## REQUIRED WORK
Can you rewrite the data between the line containing "Click the green square" and the line containing "I will point(29,190).", inclusive, as a numbered list with blank lines left out?

╭──

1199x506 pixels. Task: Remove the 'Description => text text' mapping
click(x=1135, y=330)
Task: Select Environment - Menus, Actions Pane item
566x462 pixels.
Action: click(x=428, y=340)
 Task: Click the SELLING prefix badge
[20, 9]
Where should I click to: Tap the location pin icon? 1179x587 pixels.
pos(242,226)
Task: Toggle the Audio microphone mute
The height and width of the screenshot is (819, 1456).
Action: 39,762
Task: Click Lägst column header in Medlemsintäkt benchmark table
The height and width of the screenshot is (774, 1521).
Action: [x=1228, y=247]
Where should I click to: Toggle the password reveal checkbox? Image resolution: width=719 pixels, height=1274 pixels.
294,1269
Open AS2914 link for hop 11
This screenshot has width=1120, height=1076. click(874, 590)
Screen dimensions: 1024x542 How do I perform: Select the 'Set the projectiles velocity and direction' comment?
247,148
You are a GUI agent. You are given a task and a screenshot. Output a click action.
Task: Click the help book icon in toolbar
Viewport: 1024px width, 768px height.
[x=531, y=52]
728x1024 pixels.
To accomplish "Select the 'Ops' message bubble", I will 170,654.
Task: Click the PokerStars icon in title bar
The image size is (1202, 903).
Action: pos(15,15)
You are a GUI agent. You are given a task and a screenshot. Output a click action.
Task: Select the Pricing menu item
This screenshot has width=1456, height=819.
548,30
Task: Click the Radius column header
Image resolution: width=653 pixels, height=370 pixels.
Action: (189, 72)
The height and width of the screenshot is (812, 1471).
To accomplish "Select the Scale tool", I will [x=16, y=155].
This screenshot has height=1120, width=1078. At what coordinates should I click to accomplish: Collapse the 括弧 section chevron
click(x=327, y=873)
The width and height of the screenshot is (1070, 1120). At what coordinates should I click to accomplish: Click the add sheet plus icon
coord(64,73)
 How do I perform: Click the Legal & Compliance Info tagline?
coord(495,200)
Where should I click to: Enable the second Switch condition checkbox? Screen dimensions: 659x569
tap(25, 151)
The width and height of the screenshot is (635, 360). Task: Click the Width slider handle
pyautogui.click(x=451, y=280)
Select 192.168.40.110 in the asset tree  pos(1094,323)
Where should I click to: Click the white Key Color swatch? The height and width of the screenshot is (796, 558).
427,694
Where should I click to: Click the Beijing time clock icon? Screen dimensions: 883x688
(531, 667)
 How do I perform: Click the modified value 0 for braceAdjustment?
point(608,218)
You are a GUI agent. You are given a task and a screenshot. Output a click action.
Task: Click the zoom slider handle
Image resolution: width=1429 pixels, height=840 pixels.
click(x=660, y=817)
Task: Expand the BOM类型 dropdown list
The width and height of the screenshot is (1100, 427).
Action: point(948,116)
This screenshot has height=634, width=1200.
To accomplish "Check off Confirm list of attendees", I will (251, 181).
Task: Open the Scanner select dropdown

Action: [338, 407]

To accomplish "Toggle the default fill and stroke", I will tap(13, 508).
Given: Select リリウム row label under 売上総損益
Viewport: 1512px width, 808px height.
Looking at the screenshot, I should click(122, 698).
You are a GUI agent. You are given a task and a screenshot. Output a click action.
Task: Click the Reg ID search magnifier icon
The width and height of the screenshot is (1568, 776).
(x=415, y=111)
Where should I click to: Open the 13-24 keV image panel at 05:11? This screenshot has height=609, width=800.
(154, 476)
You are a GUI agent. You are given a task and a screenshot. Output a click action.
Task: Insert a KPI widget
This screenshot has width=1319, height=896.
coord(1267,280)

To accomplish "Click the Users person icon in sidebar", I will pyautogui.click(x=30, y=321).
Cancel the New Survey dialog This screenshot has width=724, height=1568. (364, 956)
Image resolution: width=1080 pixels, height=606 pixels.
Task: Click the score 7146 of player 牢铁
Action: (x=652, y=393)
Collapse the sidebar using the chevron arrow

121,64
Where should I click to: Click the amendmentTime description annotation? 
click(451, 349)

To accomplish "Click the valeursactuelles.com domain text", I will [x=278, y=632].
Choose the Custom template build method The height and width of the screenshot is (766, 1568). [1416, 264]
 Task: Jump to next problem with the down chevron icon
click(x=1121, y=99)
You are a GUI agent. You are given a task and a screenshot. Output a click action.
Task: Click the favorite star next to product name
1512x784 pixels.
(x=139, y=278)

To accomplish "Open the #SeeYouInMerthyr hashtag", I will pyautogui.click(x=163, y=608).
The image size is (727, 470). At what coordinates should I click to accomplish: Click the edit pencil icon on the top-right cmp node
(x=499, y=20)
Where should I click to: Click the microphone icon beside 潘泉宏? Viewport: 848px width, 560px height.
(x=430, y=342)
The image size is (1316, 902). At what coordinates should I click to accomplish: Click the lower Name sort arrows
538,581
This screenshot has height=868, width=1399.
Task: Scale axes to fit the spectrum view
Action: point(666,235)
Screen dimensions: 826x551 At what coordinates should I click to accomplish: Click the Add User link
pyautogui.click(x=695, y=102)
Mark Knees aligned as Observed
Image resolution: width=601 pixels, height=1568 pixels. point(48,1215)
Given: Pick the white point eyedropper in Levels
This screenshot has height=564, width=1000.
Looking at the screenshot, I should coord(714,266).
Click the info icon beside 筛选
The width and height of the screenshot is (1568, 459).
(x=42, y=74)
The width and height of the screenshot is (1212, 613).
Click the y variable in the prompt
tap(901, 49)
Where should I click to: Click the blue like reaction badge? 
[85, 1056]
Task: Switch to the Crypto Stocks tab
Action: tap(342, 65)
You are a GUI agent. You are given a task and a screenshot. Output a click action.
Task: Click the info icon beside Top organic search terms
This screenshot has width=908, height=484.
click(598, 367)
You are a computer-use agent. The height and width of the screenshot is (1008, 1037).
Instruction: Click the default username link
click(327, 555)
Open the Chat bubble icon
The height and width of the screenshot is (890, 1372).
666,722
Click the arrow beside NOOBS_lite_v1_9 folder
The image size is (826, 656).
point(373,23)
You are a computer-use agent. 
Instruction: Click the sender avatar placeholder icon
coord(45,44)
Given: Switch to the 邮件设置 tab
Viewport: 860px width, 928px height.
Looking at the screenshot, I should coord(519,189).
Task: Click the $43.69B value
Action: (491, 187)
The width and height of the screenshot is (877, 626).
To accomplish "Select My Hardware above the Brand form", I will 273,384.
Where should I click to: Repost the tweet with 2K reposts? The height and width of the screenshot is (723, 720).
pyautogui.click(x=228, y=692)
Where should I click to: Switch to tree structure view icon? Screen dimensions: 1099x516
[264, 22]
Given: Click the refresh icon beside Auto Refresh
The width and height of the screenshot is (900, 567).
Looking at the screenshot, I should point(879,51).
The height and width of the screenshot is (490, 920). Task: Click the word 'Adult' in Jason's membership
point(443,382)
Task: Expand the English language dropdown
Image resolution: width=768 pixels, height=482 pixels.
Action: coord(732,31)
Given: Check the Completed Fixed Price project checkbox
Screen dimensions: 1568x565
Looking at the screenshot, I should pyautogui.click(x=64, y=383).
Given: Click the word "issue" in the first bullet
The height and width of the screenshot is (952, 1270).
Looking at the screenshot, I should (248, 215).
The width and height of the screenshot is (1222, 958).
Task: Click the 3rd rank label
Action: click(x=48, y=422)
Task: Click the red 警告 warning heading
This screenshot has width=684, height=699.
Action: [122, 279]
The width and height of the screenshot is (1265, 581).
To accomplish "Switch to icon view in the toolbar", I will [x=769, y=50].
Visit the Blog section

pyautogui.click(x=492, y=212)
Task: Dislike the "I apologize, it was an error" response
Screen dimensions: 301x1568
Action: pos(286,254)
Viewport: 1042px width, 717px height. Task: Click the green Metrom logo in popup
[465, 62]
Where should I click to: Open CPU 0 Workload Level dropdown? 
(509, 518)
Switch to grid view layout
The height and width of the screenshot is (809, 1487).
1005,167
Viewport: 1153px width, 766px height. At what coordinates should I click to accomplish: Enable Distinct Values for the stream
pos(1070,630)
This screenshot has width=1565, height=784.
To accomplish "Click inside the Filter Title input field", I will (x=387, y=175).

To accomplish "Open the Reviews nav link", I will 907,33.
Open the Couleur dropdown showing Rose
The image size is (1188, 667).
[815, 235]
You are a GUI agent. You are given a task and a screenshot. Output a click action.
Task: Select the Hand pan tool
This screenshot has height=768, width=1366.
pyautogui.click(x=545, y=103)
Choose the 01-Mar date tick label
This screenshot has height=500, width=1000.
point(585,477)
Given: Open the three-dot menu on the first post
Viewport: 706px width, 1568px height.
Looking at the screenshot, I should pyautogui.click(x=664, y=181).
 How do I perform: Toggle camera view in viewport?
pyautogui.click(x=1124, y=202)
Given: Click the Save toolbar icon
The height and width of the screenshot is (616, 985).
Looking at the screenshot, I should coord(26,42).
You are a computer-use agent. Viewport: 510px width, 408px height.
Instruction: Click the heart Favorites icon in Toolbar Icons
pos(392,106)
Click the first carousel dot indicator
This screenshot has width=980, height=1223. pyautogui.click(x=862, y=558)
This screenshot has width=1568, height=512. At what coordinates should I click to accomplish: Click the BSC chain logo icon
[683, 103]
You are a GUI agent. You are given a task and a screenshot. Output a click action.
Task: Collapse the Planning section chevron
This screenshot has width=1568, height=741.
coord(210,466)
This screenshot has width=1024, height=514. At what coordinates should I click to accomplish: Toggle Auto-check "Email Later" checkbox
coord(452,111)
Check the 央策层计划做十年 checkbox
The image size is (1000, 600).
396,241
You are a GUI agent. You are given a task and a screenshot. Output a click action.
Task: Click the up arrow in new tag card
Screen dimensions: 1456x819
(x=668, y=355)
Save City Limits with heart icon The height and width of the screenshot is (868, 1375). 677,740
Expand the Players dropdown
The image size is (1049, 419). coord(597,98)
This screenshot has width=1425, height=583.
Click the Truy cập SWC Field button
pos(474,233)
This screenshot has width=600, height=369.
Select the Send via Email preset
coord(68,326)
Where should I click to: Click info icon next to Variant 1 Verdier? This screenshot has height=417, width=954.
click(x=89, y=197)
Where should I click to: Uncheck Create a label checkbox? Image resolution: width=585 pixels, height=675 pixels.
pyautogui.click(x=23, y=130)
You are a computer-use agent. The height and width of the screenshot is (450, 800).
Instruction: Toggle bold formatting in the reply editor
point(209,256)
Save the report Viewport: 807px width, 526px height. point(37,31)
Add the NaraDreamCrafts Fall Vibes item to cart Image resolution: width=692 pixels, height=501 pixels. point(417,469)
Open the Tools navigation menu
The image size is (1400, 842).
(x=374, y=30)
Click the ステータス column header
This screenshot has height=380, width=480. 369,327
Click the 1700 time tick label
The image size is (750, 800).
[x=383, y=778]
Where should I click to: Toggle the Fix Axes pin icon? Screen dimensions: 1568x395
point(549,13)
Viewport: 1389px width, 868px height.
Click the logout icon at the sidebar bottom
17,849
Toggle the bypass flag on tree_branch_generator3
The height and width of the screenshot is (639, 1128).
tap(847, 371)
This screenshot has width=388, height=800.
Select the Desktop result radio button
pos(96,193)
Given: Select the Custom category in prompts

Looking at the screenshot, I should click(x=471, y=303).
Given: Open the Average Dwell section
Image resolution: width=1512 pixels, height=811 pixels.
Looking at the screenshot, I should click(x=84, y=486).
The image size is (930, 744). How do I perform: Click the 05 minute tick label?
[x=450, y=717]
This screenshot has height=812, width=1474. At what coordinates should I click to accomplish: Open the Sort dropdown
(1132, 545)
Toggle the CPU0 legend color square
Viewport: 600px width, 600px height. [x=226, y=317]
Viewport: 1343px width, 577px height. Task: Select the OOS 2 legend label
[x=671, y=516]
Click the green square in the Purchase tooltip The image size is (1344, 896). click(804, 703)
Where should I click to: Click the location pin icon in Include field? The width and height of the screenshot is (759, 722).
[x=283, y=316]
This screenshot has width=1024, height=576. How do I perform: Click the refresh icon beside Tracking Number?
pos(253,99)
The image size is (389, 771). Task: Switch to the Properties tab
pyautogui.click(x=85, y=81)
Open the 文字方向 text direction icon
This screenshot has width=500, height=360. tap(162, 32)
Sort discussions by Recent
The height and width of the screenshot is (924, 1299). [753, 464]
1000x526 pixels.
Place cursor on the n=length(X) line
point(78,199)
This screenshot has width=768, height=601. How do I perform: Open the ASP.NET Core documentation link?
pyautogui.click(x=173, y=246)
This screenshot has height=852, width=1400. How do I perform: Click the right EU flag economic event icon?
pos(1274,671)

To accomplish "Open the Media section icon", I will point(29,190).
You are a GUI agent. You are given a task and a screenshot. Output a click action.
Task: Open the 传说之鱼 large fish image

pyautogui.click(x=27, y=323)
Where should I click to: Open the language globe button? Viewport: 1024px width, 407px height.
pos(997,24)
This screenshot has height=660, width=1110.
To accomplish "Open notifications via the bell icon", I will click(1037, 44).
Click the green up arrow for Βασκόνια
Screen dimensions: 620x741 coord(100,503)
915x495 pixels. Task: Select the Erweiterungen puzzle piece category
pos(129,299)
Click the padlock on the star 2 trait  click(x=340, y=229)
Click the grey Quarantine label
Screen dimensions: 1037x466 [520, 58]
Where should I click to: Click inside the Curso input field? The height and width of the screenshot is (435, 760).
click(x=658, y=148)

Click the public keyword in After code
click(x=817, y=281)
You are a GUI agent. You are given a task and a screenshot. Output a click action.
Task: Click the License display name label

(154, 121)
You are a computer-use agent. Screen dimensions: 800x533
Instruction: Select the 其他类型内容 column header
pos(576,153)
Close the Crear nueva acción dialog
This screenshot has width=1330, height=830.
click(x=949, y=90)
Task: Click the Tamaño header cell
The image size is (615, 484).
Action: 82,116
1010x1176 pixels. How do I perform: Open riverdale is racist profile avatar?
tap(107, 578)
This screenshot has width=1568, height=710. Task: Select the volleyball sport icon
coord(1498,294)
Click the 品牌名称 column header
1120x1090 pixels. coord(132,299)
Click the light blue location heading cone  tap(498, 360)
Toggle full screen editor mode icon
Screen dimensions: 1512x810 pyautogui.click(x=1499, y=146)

╰──

## CORRECT OUTPUT
1. Click the green square in the Purchase tooltip The image size is (1344, 896). click(804, 703)
2. Where should I click to: Click the location pin icon in Include field? The width and height of the screenshot is (759, 722).
3. [x=283, y=316]
4. This screenshot has width=1024, height=576. How do I perform: Click the refresh icon beside Tracking Number?
5. pos(253,99)
6. The image size is (389, 771). Task: Switch to the Properties tab
7. pyautogui.click(x=85, y=81)
8. Open the 文字方向 text direction icon
9. This screenshot has width=500, height=360. tap(162, 32)
10. Sort discussions by Recent
11. The height and width of the screenshot is (924, 1299). [753, 464]
12. 1000x526 pixels.
13. Place cursor on the n=length(X) line
14. point(78,199)
15. This screenshot has width=768, height=601. How do I perform: Open the ASP.NET Core documentation link?
16. pyautogui.click(x=173, y=246)
17. This screenshot has height=852, width=1400. How do I perform: Click the right EU flag economic event icon?
18. pos(1274,671)
19. To accomplish "Open the Media section icon", I will point(29,190).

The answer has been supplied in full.